I was surprised when I felt my body stiffen as I became aware that an iPhone had just been fiercely thrown in my direction. “I’m calling security,” shouted a distant voice in the background.
“I want the 10 mg oxycodone pills! I am in 10/10 pain!” The patient shouted this to me as he abruptly got up, violently launched his phone in my direction and stomped toward the exit of the consult room.

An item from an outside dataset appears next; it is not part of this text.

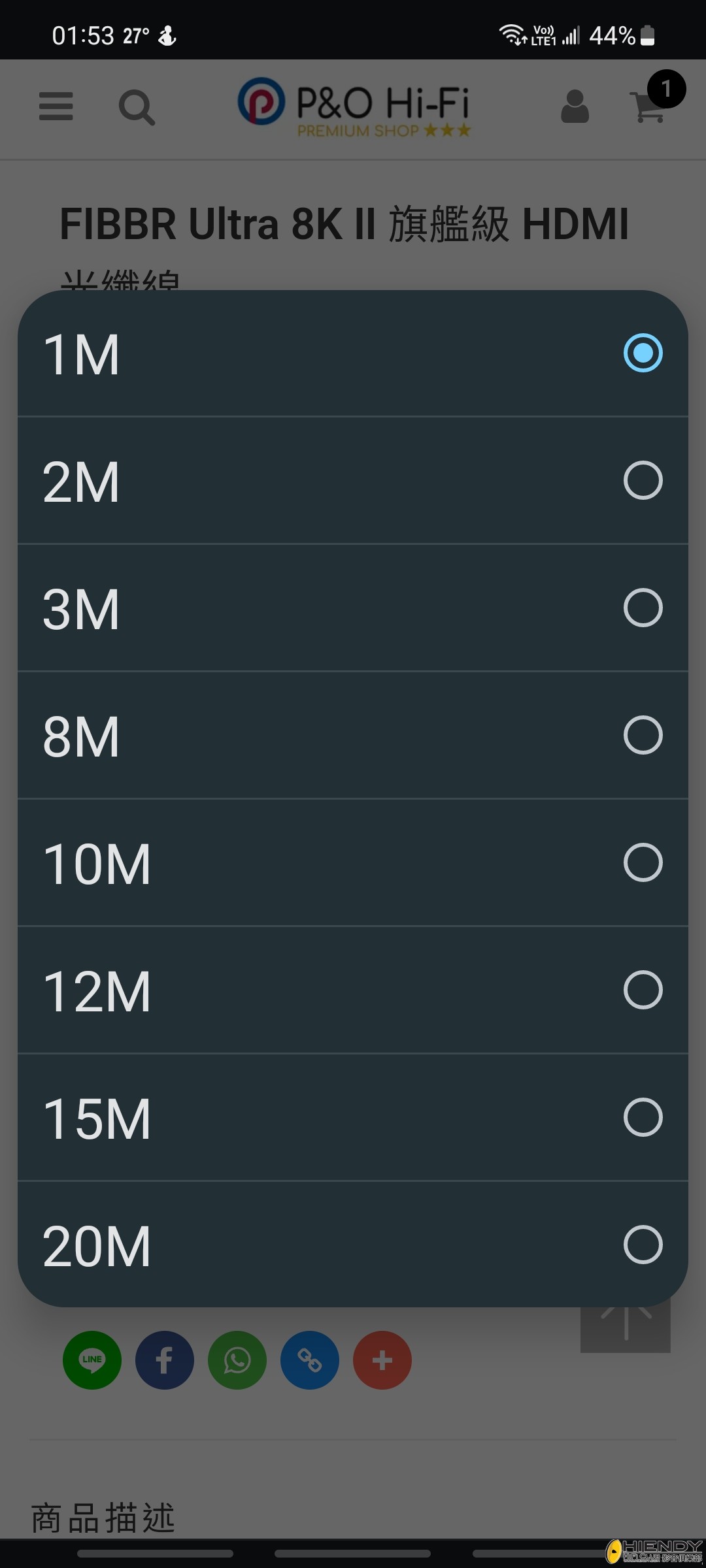Copy link with the chain icon

310,1360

Let’s rewind for a moment. This adolescent patient was already discharged from the hospital. I was called to the consult room to discuss the plan with his mom and to re-emphasize his pain management plan. Upon entering the room, I could tell that the parent was in distress. She looked utterly defeated. She asked me quietly if I could provide her son with the stronger dosage of medication. I calmly explained to her that we were following his documented pain plan, which clearly indicated that he should be prescribed seven 5 mg tabs of oxycodone to use as needed until seen by his pain management physician. I could see the tears forming in her eyes. I said I would speak to her son’s physician and return. I sensed that her son was growing more and more agitated by the second. I left the room and paged the pain management physician on call.

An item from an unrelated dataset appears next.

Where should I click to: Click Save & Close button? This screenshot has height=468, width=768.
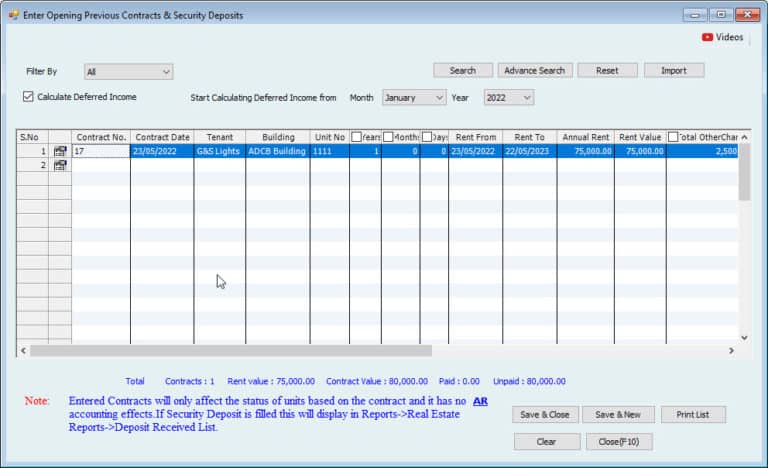click(545, 414)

He promptly returned my page and we had a lengthy discussion about the patient’s habit of selling drugs on the street, which is why his pain contract is binding and incredibly strict. He advised me to provide only the 5 mg tabs and explain to the patient and the parent that he would see them in the next 1–2 days at the pain clinic for further discussion. I thanked him for the explanation and for his time.

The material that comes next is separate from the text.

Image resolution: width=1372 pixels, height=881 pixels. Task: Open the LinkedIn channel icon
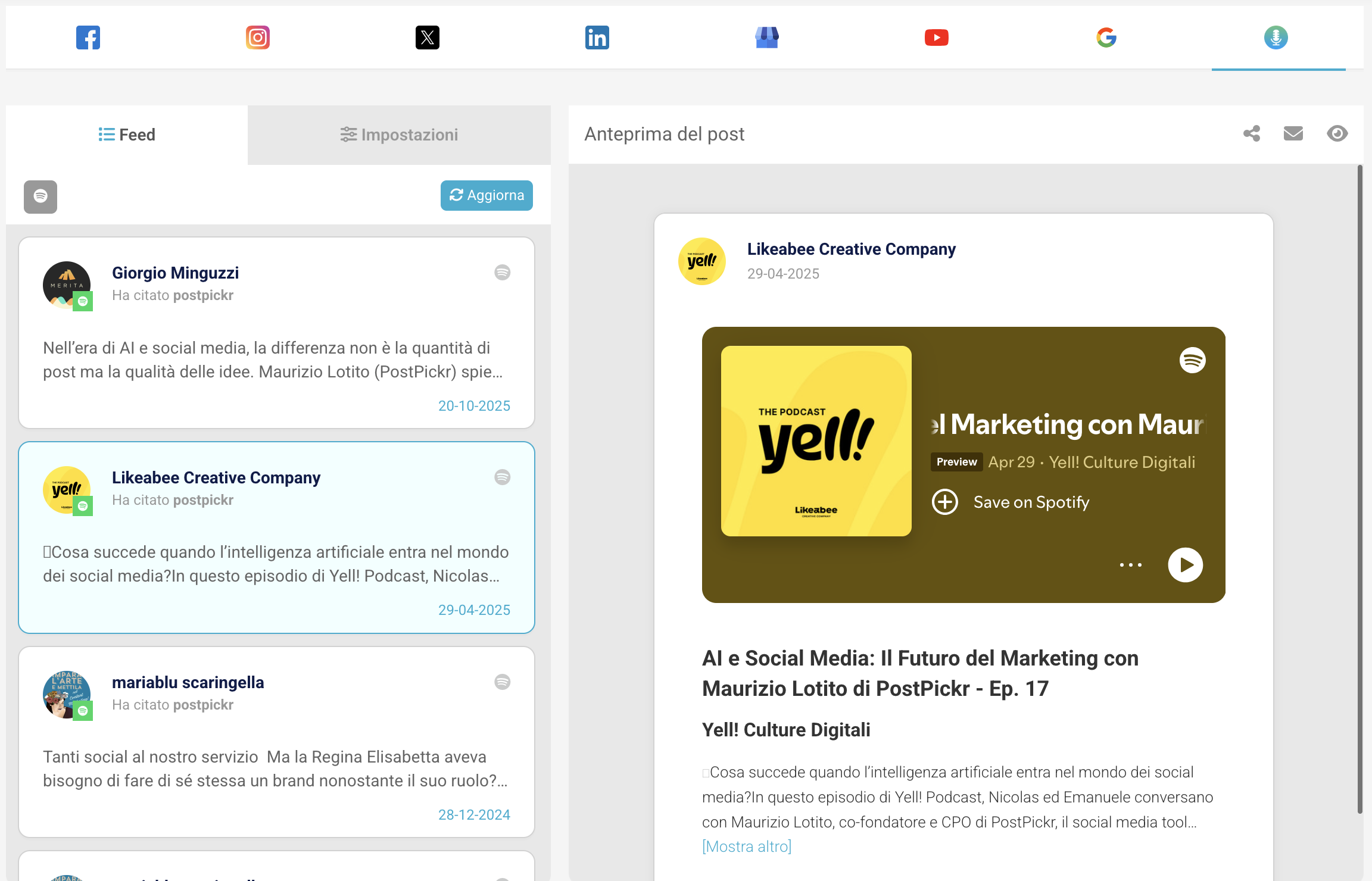[x=597, y=38]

I returned to the consult room and told the patient that I was unable to provide higher mg tabs and that I was strictly following his pain contract. It was maybe a nanosecond later that I saw the iPhone heading straight toward my face and heard stomping out of the room. The mother glanced at me sadly, picked up the prescription, retrieved the shattered phone and slowly walked out of the room to find her son.
In this moment, I remembered a hematologist’s words to me. He told me that he was the “most fired” hematologist in all of Washington, DC because he refused to prescribe opioids to patients he knew did not need them. He instead brought to their attention factors that families often disliked acknowledging, such as co-existing anxiety or depression that frequently accompanies chronic pain.
It was during this moment that I realized I hated the pain scale. “Doctor, I’m in 10/10 pain,” says a patient while he or she is sitting up in bed comfortably attached to his or her phone, sending messages or checking various forms of social media. “I can’t leave the hospital because my pain is 11/10,” says a patient while he or she devours the latest meal tray without any evidence of tachycardia or vital sign changes. And yet, we continue to ask, “What is your pain on a scale of 1–10,” every four hours. We are feeding into the pain problem. We are disabling children by asking them to attach a numerical value to their pain. Instead, we should be asking, “What have you been able to do today?” Or perhaps, “How tolerable is the pain?” These questions would set more realistic expectations for patients and families. Chronic pain is challenging, but one of the most difficult parts of managing this is emphasizing that the pain will almost never fully go away.
Instead of allowing patients to lie in darkened rooms, we should encourage them to sit up and out of bed once their pain becomes manageable. Child life-specialists are incredibly useful in these scenarios and do a wonderful job providing techniques to distract patients from their pain. We should empower these patients to take control of the pain rather than allowing it to disable them.